El fileteado. En la década de 1940 el “fileteado” comienza a adornar camiones y colectivos, dándoles una indiscutible identidad porteña.

EL COLECTIVO PORTEÑO (24/09/1928) – El arcón de la historia Argentina

El cobro por boletos. En los comienzos de su historia como medio de transporte más popular de los porteños, el pasajero que había utilizado este servicio, pagaba el importe establecido para su viaje, con moneda corriente, pero el 1º de noviembre de 1943 se implementó el sistema del cobro por medio de boletos. Lo inauguró la línea 25 y para ello se utilizaba una llamada “máquina de boletos”. Era de metal cromado y tenía dos pisos, con cinco bocas cada uno para expender boletos de distinto valor.

Como el recorrido de los colectivos estaba dividido en Secciones, a cada una de ellas, le correspondía un número y el chofer cortaba el boleto por el número que indicaba la Sección en la que el pasajero declaraba que iba a bajar. Los números palíndromos (conocidos como “capicúa”) eran atesorados como si tuvieran un gran valor, porque presagiaban fortuna a quien le tocaba.

Desde aquel lejano 28 de setiembre de 1928, los colectivos han recorrido un largo camino hasta convertirse, al mismo tiempo, en la solución y el tormento de sus millones de usuarios.

Fuentes. «Rieles de lucha». Armando Vidal, Ed. La Fraternidad, Buenos Aires, 1987; Historia del ferrocarril en Argentina. La política ferroviaria entre 1857 y 2015″; «Los ferrocarriles deben ser argentinos». Raúl Scalabrini Ortiz, Ed. Arturo Peña Lillo Buenos Aires, 1965.; «Historia de los Ferrocarriles Argentinos». Raúl Scalabrini Ortíz, Buenos Aires 1840; «Historia del ferrocarril en Argentina». Mario Justo López, Jorge E. Waddell y Juan Pablo Martínez, Ed. Lenguaje Claro, Buenos Aires; «Los ferrocarriles en la Argentina». Juan Alberto Rocatagliata, Ed. Eudeba, Buenos Aires, 2013; “El auto colectivo”. Fascículo Nº 1 de “El auto colectivo”, publicación de la Cámara Empresaria del Transporte de Pasajeros; «Hemeroteca» particular y “Los tranvías de la ciudad de Buenos Aires”. Un trabajo del arquitecto Aquilino González Podestá y material aportado por el señor EDUARDO KEVORKIAN, quien mediante sus conocimientos y su envidiable memoria, nos ha hecho llegar muchos y excelentes datos acerca de nuestros queridos y nunca olvidados «Tranvías».

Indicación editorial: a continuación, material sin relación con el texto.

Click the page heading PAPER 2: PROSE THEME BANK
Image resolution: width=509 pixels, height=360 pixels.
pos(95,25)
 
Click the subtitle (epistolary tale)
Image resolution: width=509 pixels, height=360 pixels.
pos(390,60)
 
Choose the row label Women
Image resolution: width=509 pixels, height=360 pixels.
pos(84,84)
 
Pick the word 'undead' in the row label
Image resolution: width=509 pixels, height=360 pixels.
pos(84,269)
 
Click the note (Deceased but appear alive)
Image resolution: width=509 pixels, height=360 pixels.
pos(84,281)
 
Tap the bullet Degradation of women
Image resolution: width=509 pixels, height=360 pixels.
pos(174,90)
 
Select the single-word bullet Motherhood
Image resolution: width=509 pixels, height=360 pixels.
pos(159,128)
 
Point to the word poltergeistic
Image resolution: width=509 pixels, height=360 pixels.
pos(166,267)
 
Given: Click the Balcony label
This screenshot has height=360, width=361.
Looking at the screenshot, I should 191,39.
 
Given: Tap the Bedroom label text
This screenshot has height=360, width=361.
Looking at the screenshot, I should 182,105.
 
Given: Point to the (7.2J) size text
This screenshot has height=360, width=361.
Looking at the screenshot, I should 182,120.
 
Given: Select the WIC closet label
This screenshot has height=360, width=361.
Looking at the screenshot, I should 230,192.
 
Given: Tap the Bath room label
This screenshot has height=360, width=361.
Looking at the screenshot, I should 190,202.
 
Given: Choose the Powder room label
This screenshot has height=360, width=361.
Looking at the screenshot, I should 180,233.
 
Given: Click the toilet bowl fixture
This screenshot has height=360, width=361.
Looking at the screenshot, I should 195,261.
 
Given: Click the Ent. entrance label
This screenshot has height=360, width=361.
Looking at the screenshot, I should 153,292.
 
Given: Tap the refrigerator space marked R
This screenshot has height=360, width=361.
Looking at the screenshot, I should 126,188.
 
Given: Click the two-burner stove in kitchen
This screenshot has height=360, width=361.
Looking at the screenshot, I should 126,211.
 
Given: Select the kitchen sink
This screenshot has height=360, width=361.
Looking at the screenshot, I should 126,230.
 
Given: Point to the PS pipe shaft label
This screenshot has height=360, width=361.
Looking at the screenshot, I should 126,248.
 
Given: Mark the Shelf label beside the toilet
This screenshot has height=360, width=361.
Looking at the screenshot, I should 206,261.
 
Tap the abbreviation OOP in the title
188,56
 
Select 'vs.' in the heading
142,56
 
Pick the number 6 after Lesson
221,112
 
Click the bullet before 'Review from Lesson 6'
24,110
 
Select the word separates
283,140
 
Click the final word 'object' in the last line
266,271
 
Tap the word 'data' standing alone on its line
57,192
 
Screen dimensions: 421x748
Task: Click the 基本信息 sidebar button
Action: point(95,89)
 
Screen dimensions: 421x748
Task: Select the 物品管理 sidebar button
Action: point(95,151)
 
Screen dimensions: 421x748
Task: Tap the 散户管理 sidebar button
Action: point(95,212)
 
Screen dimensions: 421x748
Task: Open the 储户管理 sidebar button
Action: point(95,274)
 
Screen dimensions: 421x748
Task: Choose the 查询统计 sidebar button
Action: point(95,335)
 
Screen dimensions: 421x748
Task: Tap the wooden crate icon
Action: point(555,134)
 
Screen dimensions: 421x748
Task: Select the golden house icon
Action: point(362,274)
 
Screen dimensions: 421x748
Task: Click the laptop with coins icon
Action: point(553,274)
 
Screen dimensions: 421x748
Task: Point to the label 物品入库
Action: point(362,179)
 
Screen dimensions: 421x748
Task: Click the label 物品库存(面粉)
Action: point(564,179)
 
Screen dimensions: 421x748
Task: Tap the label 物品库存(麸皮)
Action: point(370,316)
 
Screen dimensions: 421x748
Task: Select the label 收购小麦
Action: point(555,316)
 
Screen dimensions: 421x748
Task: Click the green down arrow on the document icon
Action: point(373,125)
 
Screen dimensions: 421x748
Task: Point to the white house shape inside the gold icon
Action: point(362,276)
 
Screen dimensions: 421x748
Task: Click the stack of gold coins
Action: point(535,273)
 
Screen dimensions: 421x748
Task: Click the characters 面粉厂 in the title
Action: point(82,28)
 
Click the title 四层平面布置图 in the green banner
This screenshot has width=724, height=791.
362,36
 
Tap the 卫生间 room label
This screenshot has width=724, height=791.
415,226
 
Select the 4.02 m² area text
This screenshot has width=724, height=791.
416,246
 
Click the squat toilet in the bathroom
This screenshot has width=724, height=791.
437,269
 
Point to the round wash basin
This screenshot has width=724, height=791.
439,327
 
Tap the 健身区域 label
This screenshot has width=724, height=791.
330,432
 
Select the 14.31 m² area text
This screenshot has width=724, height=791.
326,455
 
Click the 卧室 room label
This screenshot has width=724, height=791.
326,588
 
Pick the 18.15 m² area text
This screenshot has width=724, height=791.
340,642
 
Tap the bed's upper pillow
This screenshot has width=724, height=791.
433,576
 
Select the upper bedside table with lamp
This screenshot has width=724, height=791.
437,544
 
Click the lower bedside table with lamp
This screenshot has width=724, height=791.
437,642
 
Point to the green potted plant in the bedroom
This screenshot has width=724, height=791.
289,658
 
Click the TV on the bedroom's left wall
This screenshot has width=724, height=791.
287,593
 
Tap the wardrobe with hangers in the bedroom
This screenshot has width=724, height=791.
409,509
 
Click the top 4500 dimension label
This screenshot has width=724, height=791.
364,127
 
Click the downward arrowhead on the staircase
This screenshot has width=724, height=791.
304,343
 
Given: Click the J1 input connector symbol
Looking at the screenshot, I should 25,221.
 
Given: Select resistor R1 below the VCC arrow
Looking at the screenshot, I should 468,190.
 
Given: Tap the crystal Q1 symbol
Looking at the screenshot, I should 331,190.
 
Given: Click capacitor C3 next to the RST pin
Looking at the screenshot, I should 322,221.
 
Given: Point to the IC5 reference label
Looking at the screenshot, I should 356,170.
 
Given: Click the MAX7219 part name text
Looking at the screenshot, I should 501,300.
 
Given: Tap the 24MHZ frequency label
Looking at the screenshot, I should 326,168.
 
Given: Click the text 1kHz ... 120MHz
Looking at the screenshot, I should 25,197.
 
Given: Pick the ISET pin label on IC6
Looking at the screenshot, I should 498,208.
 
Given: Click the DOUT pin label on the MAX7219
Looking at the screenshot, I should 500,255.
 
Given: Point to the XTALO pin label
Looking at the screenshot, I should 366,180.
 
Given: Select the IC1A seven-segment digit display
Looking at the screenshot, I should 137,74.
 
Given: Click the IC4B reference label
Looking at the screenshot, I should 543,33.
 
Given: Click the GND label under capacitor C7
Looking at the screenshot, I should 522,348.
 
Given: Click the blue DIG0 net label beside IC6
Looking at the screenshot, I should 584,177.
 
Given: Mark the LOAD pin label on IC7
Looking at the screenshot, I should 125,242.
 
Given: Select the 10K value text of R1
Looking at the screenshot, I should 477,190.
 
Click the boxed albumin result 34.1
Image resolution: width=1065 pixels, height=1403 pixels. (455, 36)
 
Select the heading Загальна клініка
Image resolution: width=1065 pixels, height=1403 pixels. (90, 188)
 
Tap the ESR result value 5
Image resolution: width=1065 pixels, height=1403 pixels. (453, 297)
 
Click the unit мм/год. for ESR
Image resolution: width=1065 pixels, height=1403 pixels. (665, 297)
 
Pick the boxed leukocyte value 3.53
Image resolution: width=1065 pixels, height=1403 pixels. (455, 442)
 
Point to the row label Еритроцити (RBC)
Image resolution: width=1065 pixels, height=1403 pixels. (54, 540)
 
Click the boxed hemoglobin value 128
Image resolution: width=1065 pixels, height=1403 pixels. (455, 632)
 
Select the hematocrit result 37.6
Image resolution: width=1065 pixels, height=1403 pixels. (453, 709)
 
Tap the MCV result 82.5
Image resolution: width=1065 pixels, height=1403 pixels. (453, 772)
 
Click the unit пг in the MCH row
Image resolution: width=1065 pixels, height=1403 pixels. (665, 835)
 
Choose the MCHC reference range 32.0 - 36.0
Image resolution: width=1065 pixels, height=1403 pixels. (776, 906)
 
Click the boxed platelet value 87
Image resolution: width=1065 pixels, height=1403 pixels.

La Biblioteca de la Asociación “Amigos del Tranvía” (Biblioteca Popular Federico Lacroze), con entrada libre y gratuita, se halla en la calle Thompson 502 (Thompson esquina Valle) del Barrio de Caballito. Cuenta con abundantísima información acerca de este tema y además allí se puede consultar el «Archivo Frías”, llamado así en honor del Sr. Héctor Frías, ex funcionario de SBASE que rescató este invalorable material. Es el archivo de tráfico completo de la Empresa Transportes de Buenos Aires, consistente en una carpeta legajo de cada una de las líneas de Tranvías, Ómnibus, Trolebuses y Microomnibus que circularon por la ciudad de Buenos Aires, con toda la información cronológica de las mismas. La historia misma del transporte de la Capital.